Heart and blood vessel damage

Type 2 diabetes can increase your risk of developing complications, such as cardiovascular disease, atherosclerosis, stroke, peripheral artery disease and chronic kidney disease.

Nerve damage

Over time, high blood sugar levels can damage nerves, a condition called diabetic neuropathy. This can lead to numbness in the fingers, hands, toes and feet or tingling, burning, or shooting pains that usually begins at the fingers or toes and spread upwards. Symptoms of this nerve damage can also include vomiting, diarrhea, constipation, problems with sexual function, dizziness, and other symptoms.

Kidney damage

The kidneys filter about a half cup of blood every minute, removing wastes and extra fluid from your body. Over time, diabetes can damage your kidneys so they stop working effectively, requiring dialysis or a transplant. Dialysis is a procedure that removes waste products and excess fluid from the blood.

Eye damage

People with diabetes may have damage to the blood vessels and lenses in their eyes due to the high blood sugar levels. This can cause diseases such as glaucoma and cataracts and can lead to blindness.

Foot damage

Feet are also at risk of nerve and blood vessel damage from prolonged high blood sugar. This damage causes numbness, tingling, pain or a loss of feeling in the feet. Minor cuts and blisters can lead to ulcers, infections and amputations in serious cases.

Skin and mouth conditions

Diabetes may increase the risk of skin infections, mouth infections and gum disease.


People with Type 1 diabetes have a high risk of osteoporosis. Osteoporosis is a disease that causes your bones to become weak and brittle, making them more prone to fracture.
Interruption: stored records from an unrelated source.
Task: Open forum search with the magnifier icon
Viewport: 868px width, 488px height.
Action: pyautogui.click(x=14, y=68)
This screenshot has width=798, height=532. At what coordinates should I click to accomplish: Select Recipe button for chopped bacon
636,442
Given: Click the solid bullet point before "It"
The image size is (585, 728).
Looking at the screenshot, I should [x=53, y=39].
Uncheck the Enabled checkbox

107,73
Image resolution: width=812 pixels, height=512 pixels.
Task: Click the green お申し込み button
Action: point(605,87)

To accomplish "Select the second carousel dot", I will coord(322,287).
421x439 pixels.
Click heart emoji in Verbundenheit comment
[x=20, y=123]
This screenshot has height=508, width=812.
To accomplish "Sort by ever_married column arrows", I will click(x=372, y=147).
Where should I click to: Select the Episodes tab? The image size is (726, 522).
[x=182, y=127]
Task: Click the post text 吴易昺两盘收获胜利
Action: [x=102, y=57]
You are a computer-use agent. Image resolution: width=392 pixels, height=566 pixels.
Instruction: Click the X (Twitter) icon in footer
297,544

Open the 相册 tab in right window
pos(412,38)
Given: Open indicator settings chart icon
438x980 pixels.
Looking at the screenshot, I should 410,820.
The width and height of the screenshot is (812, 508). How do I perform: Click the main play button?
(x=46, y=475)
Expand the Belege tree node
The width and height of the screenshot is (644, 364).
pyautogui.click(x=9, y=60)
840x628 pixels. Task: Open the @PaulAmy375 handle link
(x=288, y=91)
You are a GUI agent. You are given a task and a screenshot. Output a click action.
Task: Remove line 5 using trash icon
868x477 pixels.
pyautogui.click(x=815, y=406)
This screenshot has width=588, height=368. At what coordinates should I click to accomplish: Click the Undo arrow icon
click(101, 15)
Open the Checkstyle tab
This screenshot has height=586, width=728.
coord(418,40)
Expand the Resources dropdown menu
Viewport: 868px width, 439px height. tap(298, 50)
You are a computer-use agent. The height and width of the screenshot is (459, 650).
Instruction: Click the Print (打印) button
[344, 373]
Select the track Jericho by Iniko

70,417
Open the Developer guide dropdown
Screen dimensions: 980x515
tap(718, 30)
Alzheimer’s disease and dementia

Poor blood sugar control appears to have some effect on the risk of developing Alzheimer’s disease and dementia later in life. The reasons why are still being investigated, but we know brain cells are fueled by glucose. When the cells can’t access the fuel they need, the brain cells may become damaged.

Although the list of diabetes-related problems is lengthy, it’s important to realize these problems mainly occur when diabetes is left untreated.

The good news is that diabetes can be managed and is often preventable. By adopting a healthy lifestyle and treating all related conditions, most people with diabetes can postpone these problems or avoid them all together.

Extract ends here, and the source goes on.